(Entries from a dataset)
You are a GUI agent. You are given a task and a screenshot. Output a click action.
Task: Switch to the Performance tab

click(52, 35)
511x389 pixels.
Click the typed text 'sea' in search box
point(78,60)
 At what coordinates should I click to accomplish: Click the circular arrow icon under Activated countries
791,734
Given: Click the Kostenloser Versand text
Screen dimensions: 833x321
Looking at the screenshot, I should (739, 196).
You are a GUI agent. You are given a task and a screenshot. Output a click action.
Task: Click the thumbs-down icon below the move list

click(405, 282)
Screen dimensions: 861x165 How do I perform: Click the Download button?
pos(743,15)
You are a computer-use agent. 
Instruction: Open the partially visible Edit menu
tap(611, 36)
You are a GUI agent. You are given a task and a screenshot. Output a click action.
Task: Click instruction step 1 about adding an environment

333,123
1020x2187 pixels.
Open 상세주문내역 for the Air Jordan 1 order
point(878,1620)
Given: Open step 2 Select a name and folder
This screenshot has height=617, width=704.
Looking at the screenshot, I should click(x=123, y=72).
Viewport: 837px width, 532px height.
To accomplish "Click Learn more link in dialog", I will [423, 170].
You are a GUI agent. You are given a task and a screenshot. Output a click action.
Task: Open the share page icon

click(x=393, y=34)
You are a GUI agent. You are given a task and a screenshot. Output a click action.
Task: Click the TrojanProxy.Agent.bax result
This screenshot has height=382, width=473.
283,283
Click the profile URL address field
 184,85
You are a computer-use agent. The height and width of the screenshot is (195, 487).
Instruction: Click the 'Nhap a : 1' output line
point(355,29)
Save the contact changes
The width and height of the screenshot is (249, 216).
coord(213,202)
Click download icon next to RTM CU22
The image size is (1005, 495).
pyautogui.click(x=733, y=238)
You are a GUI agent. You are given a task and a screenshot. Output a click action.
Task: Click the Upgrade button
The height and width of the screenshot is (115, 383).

▶ **Stated task**
Write out all of the records above again, word for word and in the same order.

▶ **Solution**
You are a GUI agent. You are given a task and a screenshot. Output a click action.
Task: Switch to the Performance tab

click(52, 35)
511x389 pixels.
Click the typed text 'sea' in search box
point(78,60)
 At what coordinates should I click to accomplish: Click the circular arrow icon under Activated countries
791,734
Given: Click the Kostenloser Versand text
Screen dimensions: 833x321
Looking at the screenshot, I should (739, 196).
You are a GUI agent. You are given a task and a screenshot. Output a click action.
Task: Click the thumbs-down icon below the move list

click(405, 282)
Screen dimensions: 861x165 How do I perform: Click the Download button?
pos(743,15)
You are a computer-use agent. 
Instruction: Open the partially visible Edit menu
tap(611, 36)
You are a GUI agent. You are given a task and a screenshot. Output a click action.
Task: Click instruction step 1 about adding an environment

333,123
1020x2187 pixels.
Open 상세주문내역 for the Air Jordan 1 order
point(878,1620)
Given: Open step 2 Select a name and folder
This screenshot has height=617, width=704.
Looking at the screenshot, I should click(x=123, y=72).
Viewport: 837px width, 532px height.
To accomplish "Click Learn more link in dialog", I will [423, 170].
You are a GUI agent. You are given a task and a screenshot. Output a click action.
Task: Open the share page icon

click(x=393, y=34)
You are a GUI agent. You are given a task and a screenshot. Output a click action.
Task: Click the TrojanProxy.Agent.bax result
This screenshot has height=382, width=473.
283,283
Click the profile URL address field
 184,85
You are a computer-use agent. The height and width of the screenshot is (195, 487).
Instruction: Click the 'Nhap a : 1' output line
point(355,29)
Save the contact changes
The width and height of the screenshot is (249, 216).
coord(213,202)
Click download icon next to RTM CU22
The image size is (1005, 495).
pyautogui.click(x=733, y=238)
You are a GUI agent. You are given a task and a screenshot. Output a click action.
Task: Click the Upgrade button
The height and width of the screenshot is (115, 383).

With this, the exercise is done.